An interesting result found by our study is the correlation between longer DUI and a higher rate of lifetime suicide attempts. The relationship between suicide risk and DUI is worthy of interest and deserves to be explored by further methodologically rigorous studies, given the crucial clinical implications and the inconsistency of available literature [5, 6, 16, 17, 20, 21]. Our result, if confirmed, could potentially contribute to improve the understanding of suicide attempts and suicide in people with BD and may be helpful in identifying specific targets for suicide prevention interventions, which are still one of the most difficult challenges in daily clinical practice [43]. In addition, our finding may offer indirect support to studies proposing that the introduction of mood stabilizers provides protection against attempted and completed suicide [44, 45], especially lithium because of its proven anti-suicidal effect [46].

A further remarkable result of this study is the significant correlation between longer DUI and a higher rate of concurrent medical comorbidities.
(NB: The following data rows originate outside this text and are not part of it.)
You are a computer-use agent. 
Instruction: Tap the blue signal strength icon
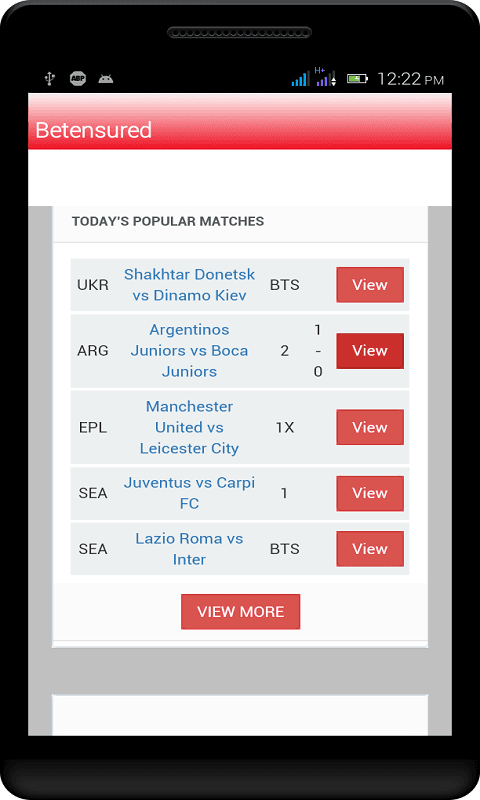tap(300, 79)
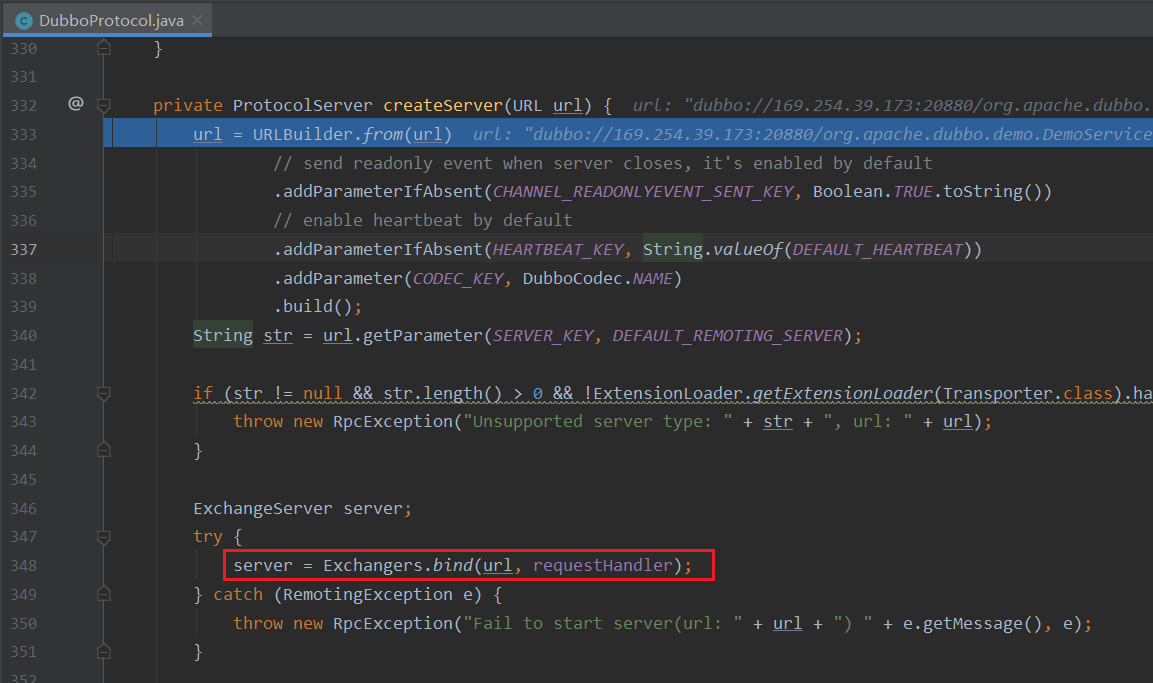Click the @ gutter icon at line 332
The width and height of the screenshot is (1153, 683).
coord(75,104)
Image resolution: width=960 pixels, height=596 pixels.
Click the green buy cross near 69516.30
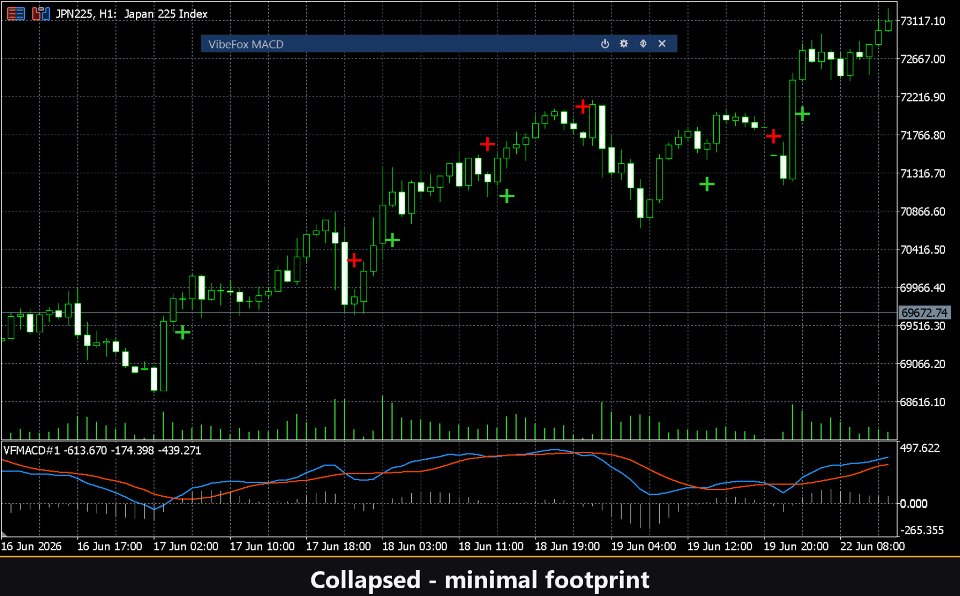182,333
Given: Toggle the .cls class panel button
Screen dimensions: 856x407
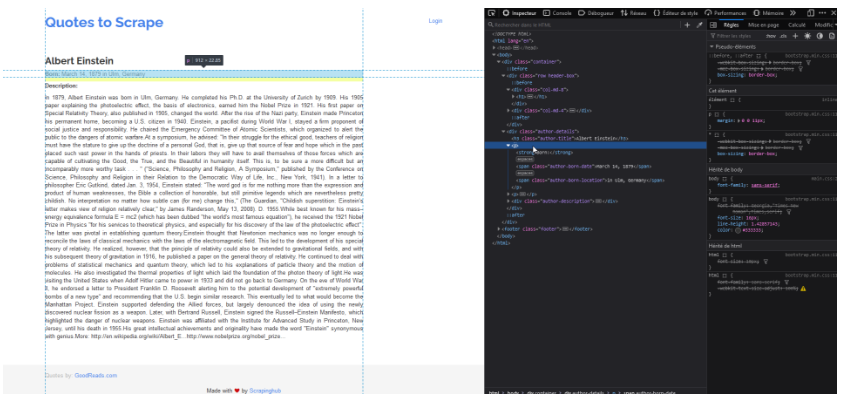Looking at the screenshot, I should coord(782,35).
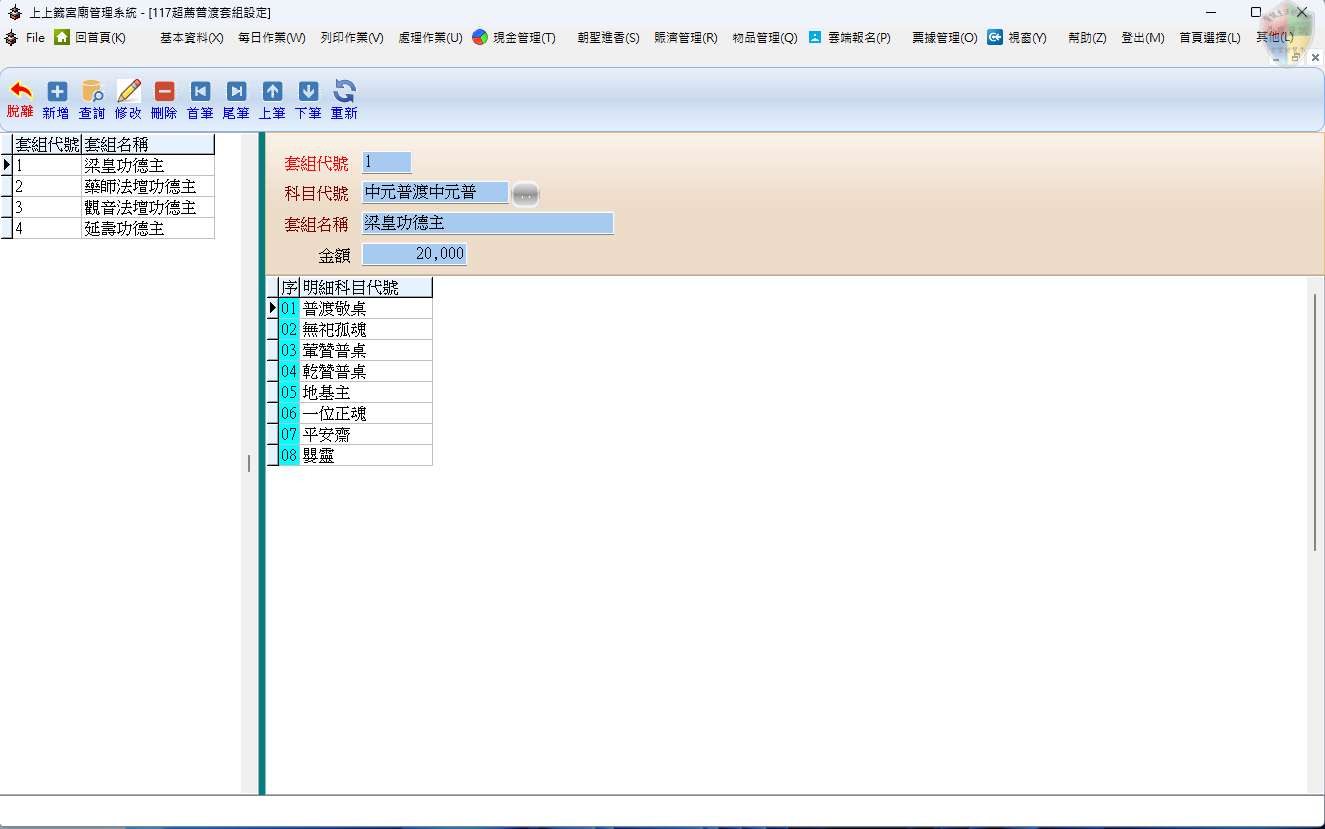This screenshot has width=1325, height=829.
Task: Open the 科目代號 lookup ellipsis button
Action: (x=526, y=195)
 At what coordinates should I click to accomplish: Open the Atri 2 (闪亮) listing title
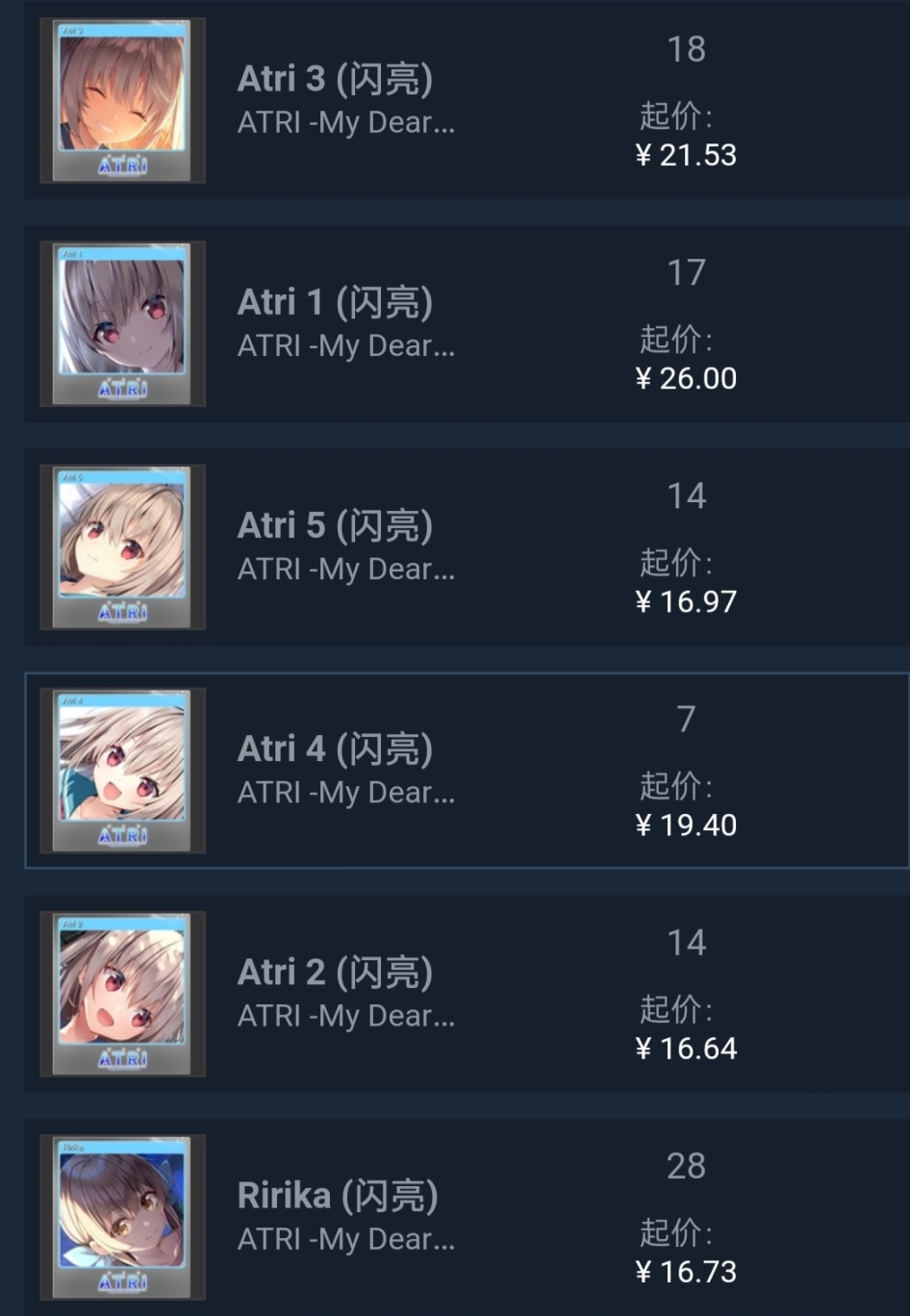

This finding confirms, on a larger sample, findings from a previous study performed by our research group on an independent sample [29],to our knowledge, there are no other studies highlighting the relationship between DUI and medical conditions associated with BD. This reason behind this link could be that patients who have been undertreated for years have the tendency to adopt unhealthy lifestyles and often have limited access to care. In addition, patients not undergoing proper treatment could experience higher levels of stress, which could raise cortisol levels, increasing the risk of developing poor glucose tolerance, diabetes, and hypertension. Our results highlight the importance of a thorough assessment of medical conditions when dealing with BD: potentially severe medical conditions can be prevented by better integrating medical and psychiatric care, thus possibly increasing life expectancy for patients with BD [47].

The results of the study should be interpreted in light of several limitations. First, due to the cross-sectional design, many variables were collected retrospectively, making some data less accurate than in controlled studies. Furthermore, in our research, we analyzed lifetime suicide attempts, but the sample does not include completed suicides, meaning that we are unable to test whether the results are generalizable to suicide deaths; in addition, the period in which suicide attempts occurred was not reconstructed, making it difficult to evaluate the direct relationship with DUI. Moreover, in our study the impact of pharmacological treatment on BD course was not evaluated, due to the lack of data on medication (e.g., type of medication, treatment duration, response to treatment) prior to study entry. Another limitation concerns the heterogeneity of recruited patients in terms of clinical characteristics (e.g., medical conditions, pharmacological treatments), with potential confounding factors.

On the other side, our study has some strengths, mainly the large sample size and the thorough clinical characterization: available studies on DUI in BD enrolled relatively small samples or analyzed patients enrolled and treated in different Regions of Italy, with different psychiatric organizations and potential influences on DUI and relative outcomes [5].

Conclusions

In conclusion, the present study confirms the association between long DUI and some clinical features of BD, such as bipolar II subtype, early age at onset, depressive predominant polarity and depressive polarity onset. The most remarkable finding is the correlation between longer DUI and two detrimental long-term outcomes in BD, such as suicide attempts and medical comorbidity: as abovementioned, this result may potentially contribute to implement early and tailored interventions for BD patients. Prospective studies examining the long-term clinical outcome of DUI in BD are warranted, to better clarify the causal associations between DUI and BD characteristics and course.